I cannot parent the children, love you (no, not even that), work or leave the house if I’m sunk into bed under 1,000 tons of tortured gloom.
2) Medication titration
Changing medications can feel like a slow death from poisoning while running on a barrel — a barrel rolling downhill.
The NIH lists these possible side effects from mood stabilizers(1) :
- Mood swings
- Cold-like symptoms
These are possible side effects from atypical antipsychotics(1) :
- Dizziness when changing positions
- Blurred vision
- Rapid heartbeat
- Sensitivity to the sun
- Skin rashes
- Menstrual problems for women
I have never tolerated SSRI antidepressants. These “rare” side effects were all mine:
- Worsening depression
- Suicidal thinking
- Trouble sleeping
The NIH didn't mention restless leg syndrome, a misnomer. Your legs don’t feel restless. They feel they want to fly off your hips and explode into a million restless pieces.

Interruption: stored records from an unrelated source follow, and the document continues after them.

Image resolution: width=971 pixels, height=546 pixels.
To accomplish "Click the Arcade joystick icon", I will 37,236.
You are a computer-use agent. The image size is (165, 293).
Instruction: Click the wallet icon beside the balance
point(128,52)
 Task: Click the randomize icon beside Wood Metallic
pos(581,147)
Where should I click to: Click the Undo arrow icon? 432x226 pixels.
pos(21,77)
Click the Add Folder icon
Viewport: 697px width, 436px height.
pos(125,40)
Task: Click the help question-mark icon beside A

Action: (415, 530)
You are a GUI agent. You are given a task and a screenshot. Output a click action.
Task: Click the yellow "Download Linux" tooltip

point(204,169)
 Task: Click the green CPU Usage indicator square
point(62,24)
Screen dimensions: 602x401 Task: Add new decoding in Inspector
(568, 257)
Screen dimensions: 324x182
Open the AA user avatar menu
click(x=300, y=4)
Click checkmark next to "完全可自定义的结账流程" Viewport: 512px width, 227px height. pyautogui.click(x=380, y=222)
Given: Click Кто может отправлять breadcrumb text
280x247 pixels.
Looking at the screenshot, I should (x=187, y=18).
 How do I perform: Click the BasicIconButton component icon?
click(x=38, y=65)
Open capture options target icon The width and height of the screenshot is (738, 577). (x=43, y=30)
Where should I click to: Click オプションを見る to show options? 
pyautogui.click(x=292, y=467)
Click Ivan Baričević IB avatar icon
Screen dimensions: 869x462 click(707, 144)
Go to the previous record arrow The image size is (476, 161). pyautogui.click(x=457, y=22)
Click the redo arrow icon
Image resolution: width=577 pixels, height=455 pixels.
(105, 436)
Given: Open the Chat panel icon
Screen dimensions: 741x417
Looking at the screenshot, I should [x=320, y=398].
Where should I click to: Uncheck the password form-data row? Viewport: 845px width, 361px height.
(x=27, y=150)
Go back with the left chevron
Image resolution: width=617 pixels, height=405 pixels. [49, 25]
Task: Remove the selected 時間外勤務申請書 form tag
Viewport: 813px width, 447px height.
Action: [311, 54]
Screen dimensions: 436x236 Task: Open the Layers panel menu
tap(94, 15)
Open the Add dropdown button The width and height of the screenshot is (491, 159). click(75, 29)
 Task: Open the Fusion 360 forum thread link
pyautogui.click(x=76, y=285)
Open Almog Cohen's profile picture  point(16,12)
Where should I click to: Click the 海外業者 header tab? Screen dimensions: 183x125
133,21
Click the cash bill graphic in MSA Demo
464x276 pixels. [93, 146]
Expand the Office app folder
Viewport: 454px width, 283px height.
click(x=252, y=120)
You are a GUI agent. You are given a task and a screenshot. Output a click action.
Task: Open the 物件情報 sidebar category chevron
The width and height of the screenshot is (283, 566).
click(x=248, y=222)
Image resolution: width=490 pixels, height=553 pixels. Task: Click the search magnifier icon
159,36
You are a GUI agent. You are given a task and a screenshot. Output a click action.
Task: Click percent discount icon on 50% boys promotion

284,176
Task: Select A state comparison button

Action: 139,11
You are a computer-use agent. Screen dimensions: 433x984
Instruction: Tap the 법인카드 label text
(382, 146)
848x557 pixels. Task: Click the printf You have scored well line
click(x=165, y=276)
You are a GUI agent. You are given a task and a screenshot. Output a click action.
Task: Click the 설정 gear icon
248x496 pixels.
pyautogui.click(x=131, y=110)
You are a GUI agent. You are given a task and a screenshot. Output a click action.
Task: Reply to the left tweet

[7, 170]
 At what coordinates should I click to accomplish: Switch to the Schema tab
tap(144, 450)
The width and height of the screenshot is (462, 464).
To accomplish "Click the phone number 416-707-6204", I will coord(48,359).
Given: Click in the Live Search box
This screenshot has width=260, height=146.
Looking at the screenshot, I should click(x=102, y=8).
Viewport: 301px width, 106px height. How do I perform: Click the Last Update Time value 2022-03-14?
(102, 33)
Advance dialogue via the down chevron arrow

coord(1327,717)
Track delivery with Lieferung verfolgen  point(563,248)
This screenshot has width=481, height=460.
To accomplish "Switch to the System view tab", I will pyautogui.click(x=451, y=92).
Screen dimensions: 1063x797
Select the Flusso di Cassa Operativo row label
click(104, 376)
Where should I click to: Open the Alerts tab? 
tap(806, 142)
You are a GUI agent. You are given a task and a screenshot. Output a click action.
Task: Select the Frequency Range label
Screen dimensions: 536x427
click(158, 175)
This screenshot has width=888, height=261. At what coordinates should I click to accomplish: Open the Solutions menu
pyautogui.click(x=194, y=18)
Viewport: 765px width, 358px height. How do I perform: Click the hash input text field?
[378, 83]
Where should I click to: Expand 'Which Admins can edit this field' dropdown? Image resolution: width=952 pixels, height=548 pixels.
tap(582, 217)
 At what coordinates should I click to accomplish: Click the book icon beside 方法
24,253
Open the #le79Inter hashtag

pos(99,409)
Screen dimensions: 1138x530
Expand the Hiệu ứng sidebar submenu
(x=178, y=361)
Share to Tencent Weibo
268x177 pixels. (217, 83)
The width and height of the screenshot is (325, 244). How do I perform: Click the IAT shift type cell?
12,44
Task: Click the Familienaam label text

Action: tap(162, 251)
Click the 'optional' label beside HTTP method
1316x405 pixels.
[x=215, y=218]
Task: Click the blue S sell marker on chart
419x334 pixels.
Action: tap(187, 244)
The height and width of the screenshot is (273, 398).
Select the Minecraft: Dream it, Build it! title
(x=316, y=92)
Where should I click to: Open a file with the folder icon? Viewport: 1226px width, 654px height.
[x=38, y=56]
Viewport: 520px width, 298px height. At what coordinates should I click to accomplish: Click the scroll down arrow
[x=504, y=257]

So, back to #1, my non-pharmaceutical drug of choice: Tennis.
3) Early to bed
My regular bedtime is no laughing matter. Combined with exercise and routine, sleep is my best chance at staying off meds and staying healthy. Let us not mock the sleepy head.
Alcohol is depression's favorite shortcut. Please don’t push it.
5) Two to tango
The fact that I have a diagnosed mental illness and you don’t does not mean I am always the person at fault in every argument.
6) Overly sensitive
Guilty as charged.
Psychiatrist Candida Fink writes, “ ... many people with bipolar disorder are exquisitely sensitive to others – they pick up very quickly on emotional stimuli from other people. This is not a delusion, but rather a part of the emotionally tender quality of the bipolar brain.” (3)
See??? Dr. Fink went on to say this type of over-sensitivity can sometimes over-read emotions, interpreting meaning that isn’t there. (3) But she said sometimes, the other times, I'm so emotionally intuitive, that I think I can almost read your mind.
I have A LOT of ideas. Ideas about moving walls, painting cupboards, living off the grid, selling everything and disappearing into the woods, opening a sanctuary for elderly Jack Russells, moving to Norway. IDEAS IDEAS IDEAS.
You don’t have to argue with them. Ideas in and of themselves are not plans, financial decisions or threats. They aren’t mistakes to be corrected, or expressions of dissatisfaction. My ideas enrich my writing, my humor, my curiosity and my mothering.
Can we get another dog?
In 2013, the American Psychological Association held a conference where they discussed, for the first time ever, the advantages of having bipolar disorder. (2)
For one, there is a strong, as yet not understood, link between bipolar and creativity. (2) Note how nicely our home is decorated on a Craigslist budget. Note that I’m making a little money writing. Note my award-winning blog.
PhD researcher Sheri Johnson is studying how those with bipolar tend to be more “reactive” to goals and rewards. We tend to work harder and longer at goals persevering long after “regular” people would give up. (2) Read: persistent and tenacious, like a Jack Russell terrier.
9) The grace of Holy Matrimony
Remember what first attracted you to me? All this, #1 - 8. For better or worse. Thanks for staying.
10) I’m sorry
Perhaps you wanted an easier, softer way, a regular candlelit-dinners-and-gingham-curtains lifestyle, easy-breezy conversations and equanimity.
I try very hard to overcome my prickly, high-maintenance, exquisitely-sensitive self, to raise confident, emotionally intelligent children and to love you, making healthy meals and planning a happy life.
I’m sorry for the hiccups and surprises. And also not sorry. Born this way.
By the way, I renewed our passports.
1) Bipolar Disorder in Adults. NIH.gov. Retrieved January 18, 2016.
2) Advantages in Bipolar: No Longer if, but Why. PsychologyToday.com. Retrieved January 18, 2016.
3) Does Bipolar Disorder Make Me Psychic? psychcentral.com. Retrieved January 19, 2016.